Are prognostic factors for local control of breast cancer treated by primary radiotherapy significant for patients treated by mastectomy?

作者信息

Rosen P P, Kinne D W, Lesser M, Hellman S

出版信息

Cancer. 1986 Apr 1;57(7):1415-20. doi: 10.1002/1097-0142(19860401)57:7<1415::aid-cncr2820570729>3.0.co;2-k.

Abstract

Recent follow-up studies of patients with mammary carcinoma treated with breast-conserving primary radiotherapy identified a triad of pathologic features significantly associated with local treatment failure. These unfavorable characteristics of the primary tumor were: poor or undifferentiated nuclear grade; intraductal carcinoma within the tumor mass; and intraductal carcinoma in breast tissue outside the perimeter of the primary lesion. The current study was undertaken to assess the impact of these same factors on the prognosis of 573 consecutively treated women, with invasive duct carcinomas 5 cm or less in diameter, and who underwent mastectomy. Histologic sections of all primary tumors were reviewed, and the lesions were classified according to the distribution of intraductal carcinoma present: only within the tumor (IN, 247 cases, 43%), only outside the tumor (OUT, 25 cases, 4%), within the outside (IN-OUT, 158 cases, 28%), or not seen (IFDC, 143 cases, 25%). The median follow-up period for the entire series was 56 months. Ninety-five (17%) patients were dead of disease (median time to death, 36 months). Variables that proved to be statistically significant for overall survival were nodal status (P less than 0.001), nuclear grade (P less than 0.03), and histologic grade (P less than 0.007). Nodal status (P less than 0.001), histologic grade (P less than 0.001), and tumor size (P = 0.01) were significant predictors of disease-free survival.
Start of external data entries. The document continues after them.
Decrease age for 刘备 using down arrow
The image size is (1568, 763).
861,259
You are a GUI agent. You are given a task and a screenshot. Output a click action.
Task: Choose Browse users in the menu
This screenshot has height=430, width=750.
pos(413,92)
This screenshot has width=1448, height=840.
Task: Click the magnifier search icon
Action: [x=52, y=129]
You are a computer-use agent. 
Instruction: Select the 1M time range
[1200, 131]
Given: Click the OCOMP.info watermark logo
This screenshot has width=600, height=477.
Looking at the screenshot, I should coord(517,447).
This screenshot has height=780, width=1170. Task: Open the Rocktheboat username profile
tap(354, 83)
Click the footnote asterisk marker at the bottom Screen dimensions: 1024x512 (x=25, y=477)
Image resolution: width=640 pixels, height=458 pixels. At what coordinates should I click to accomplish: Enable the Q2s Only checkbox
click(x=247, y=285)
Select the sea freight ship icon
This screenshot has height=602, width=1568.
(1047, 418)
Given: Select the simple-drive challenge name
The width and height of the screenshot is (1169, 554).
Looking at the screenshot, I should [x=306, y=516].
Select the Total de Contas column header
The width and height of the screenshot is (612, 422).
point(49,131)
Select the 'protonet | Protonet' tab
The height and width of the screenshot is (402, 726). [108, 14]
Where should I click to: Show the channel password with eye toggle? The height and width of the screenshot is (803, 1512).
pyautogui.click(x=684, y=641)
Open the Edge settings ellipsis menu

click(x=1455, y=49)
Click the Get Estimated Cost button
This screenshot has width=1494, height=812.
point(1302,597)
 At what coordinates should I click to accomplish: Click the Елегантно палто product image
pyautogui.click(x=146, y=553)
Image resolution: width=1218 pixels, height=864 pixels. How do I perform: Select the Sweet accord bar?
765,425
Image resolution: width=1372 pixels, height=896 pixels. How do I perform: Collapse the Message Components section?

The pattern of intraductal carcinoma, when present, was not predictive of the risk for recurrence or survival in women treated by mastectomy. These findings provide a rationale for additional surgical treatment for women whose tumors have features more likely to be associated with local failure following primary radiotherapy. To permit more detailed pathologic examination of the primary lesion, the initial excision should be carried out separately from the treatment when limited resection and radiation are to be considered as a treatment option.

摘要

近期对接受保乳根治性放疗的乳腺癌患者的随访研究发现了一组与局部治疗失败显著相关的病理特征。原发性肿瘤的这些不良特征为:核分级差或未分化;肿瘤肿块内的导管内癌;以及原发性病变周边以外乳腺组织内的导管内癌。本研究旨在评估这些相同因素对573例连续接受治疗的女性患者预后的影响,这些患者患有直径5厘米或更小的浸润性导管癌且接受了乳房切除术。对所有原发性肿瘤的组织切片进行了复查,并根据存在的导管内癌分布对病变进行分类:仅在肿瘤内(IN,247例,43%)、仅在肿瘤外(OUT,25例,4%)、肿瘤内外均有(IN-OUT,158例,28%)或未见(IFDC,143例,25%)。整个系列的中位随访期为56个月。95例(17%)患者死于疾病(中位死亡时间,36个月)。对总生存具有统计学显著意义的变量为淋巴结状态(P<0.001)、核分级(P<0.03)和组织学分级(P<0.007)。淋巴结状态(P<0.001)、组织学分级(P<0.001)和肿瘤大小(P = 0.01)是无病生存的显著预测因素。存在导管内癌时,其模式对接受乳房切除术的女性的复发风险或生存无预测作用。这些发现为对肿瘤具有更可能与根治性放疗后局部失败相关特征的女性进行额外手术治疗提供了理论依据。为了对原发性病变进行更详细的病理检查,当初始切除与治疗分开进行时,应在考虑有限切除和放疗作为治疗选择时进行。